Fresh off news that optimism helps heart patients live longer, a review of 160 studies has concluded happiness is linked to longevity.
The review, conducted by researchers at the University of Illinois, is the most comprehensive set of evidence linking happiness to health. The study's lead author, Ed Diener, professor emeritus of psychology and a scientists for the Gallup organization, analyzed human and animal trials and studies linking health to natural events.
According to Diener, "The general conclusion from each type of study is that your subjective well-being — that is, feeling positive about your life, not stressed out, not depressed — contributes to both longevity and better health among healthy populations."
Diener says he "was almost shocked" by the consistency of the data across studies and that while happiness may not actually cure diseases, evidence suggests positive feelings are more closely linked to positive health outcomes than obesity is to negative outcomes.
"Happiness is no magic bullet," he said. "But the evidence is clear and compelling that it changes your odds of getting disease or dying young."
The experiments Diener and his team looked at were wide ranging. One following 5,000 university students found those who were more cynical during school died younger than their peers, while another following 180 Catholic nuns throughout their lives found those who wrote positive journals usually outlived those who wrote more negative autobiographies. Other studies linked marriages rife with conflict to reduced immune function and slower wound healing.
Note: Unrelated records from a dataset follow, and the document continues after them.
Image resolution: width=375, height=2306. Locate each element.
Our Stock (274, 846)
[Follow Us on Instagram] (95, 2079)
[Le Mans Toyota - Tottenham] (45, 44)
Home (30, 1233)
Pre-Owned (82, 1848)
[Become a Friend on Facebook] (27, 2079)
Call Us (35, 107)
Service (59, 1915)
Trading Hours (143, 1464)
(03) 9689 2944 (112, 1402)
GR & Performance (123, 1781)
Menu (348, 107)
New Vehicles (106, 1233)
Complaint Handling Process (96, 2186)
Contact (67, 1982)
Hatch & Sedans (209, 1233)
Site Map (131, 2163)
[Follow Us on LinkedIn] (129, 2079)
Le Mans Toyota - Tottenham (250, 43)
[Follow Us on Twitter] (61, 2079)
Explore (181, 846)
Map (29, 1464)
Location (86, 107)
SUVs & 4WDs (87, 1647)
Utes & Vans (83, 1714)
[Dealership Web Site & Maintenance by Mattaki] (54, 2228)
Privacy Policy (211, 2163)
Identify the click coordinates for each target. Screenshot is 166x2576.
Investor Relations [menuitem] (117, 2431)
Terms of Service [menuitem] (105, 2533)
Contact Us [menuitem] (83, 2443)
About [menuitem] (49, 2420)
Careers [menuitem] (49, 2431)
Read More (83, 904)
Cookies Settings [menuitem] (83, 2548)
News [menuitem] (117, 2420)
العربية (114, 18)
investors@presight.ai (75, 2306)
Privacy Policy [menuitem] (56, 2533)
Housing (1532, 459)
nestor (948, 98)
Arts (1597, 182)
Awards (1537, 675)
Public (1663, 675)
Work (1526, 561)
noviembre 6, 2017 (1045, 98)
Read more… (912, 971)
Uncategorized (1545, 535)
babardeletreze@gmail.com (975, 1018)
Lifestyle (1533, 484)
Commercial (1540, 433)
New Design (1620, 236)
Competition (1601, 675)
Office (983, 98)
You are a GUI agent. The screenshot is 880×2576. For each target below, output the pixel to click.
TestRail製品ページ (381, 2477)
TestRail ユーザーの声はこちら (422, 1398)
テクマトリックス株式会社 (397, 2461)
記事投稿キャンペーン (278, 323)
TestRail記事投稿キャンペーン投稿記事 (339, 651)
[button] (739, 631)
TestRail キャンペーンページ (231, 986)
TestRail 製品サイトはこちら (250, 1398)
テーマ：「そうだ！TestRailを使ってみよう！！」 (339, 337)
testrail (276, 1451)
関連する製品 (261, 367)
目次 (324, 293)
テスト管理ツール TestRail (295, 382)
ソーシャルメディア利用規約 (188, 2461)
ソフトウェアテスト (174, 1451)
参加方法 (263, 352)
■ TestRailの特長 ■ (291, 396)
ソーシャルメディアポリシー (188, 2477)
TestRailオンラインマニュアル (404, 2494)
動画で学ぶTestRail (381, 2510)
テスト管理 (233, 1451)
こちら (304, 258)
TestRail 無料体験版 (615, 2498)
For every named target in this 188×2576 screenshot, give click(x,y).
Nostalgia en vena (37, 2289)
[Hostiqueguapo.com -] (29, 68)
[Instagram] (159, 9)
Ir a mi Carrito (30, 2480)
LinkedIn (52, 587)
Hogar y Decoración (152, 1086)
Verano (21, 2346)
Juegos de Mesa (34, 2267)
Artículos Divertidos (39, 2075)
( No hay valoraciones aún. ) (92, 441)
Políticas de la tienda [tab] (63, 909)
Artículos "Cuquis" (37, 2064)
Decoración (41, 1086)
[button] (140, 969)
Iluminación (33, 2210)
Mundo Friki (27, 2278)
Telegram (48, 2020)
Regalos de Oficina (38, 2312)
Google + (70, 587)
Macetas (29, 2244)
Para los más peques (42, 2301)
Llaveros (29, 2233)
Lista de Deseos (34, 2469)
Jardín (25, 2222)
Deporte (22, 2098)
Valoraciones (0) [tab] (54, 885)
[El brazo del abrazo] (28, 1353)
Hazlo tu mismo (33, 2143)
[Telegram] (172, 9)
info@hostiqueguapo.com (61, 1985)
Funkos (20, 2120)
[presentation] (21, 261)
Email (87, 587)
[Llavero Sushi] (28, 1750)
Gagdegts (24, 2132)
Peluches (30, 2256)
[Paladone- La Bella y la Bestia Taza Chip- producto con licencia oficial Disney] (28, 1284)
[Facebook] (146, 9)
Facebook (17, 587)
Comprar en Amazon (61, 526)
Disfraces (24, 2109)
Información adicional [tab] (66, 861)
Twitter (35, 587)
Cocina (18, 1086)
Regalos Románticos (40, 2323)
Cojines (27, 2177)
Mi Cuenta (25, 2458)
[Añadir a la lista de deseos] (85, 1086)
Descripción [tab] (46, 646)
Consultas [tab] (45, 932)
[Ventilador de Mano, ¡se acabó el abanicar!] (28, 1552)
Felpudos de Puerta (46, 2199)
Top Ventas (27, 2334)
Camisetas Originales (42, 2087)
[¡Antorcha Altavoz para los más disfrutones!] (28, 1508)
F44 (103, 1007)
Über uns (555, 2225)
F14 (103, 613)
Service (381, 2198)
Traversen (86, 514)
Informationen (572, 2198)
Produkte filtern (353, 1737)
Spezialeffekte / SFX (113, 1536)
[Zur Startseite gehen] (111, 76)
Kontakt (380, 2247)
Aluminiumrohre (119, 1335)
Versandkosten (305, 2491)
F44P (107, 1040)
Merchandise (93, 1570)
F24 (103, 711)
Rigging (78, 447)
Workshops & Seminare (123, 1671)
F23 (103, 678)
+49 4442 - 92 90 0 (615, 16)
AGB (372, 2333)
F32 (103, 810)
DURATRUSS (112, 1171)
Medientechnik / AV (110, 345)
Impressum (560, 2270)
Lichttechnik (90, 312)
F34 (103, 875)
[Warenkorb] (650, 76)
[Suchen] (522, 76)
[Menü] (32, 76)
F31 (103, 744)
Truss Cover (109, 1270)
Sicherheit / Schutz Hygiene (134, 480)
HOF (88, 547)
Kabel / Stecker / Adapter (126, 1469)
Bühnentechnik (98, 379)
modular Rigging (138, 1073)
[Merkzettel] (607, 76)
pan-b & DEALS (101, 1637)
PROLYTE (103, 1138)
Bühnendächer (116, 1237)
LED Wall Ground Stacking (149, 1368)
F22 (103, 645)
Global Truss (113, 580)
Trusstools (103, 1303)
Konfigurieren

Animal studies linked stress to heart disease, weakened immune systems and early deaths. Lab experiments on humans found good moods boosted immune systems, lowered stress-related hormones and improved heart recovery times.
Diener suggests his findings point to a new public health strategy. "Current health recommendations focus on four things: avoid obesity, eat right, don't smoke, and exercise. It may be time to add 'be happy and avoid chronic anger and depression' to the list."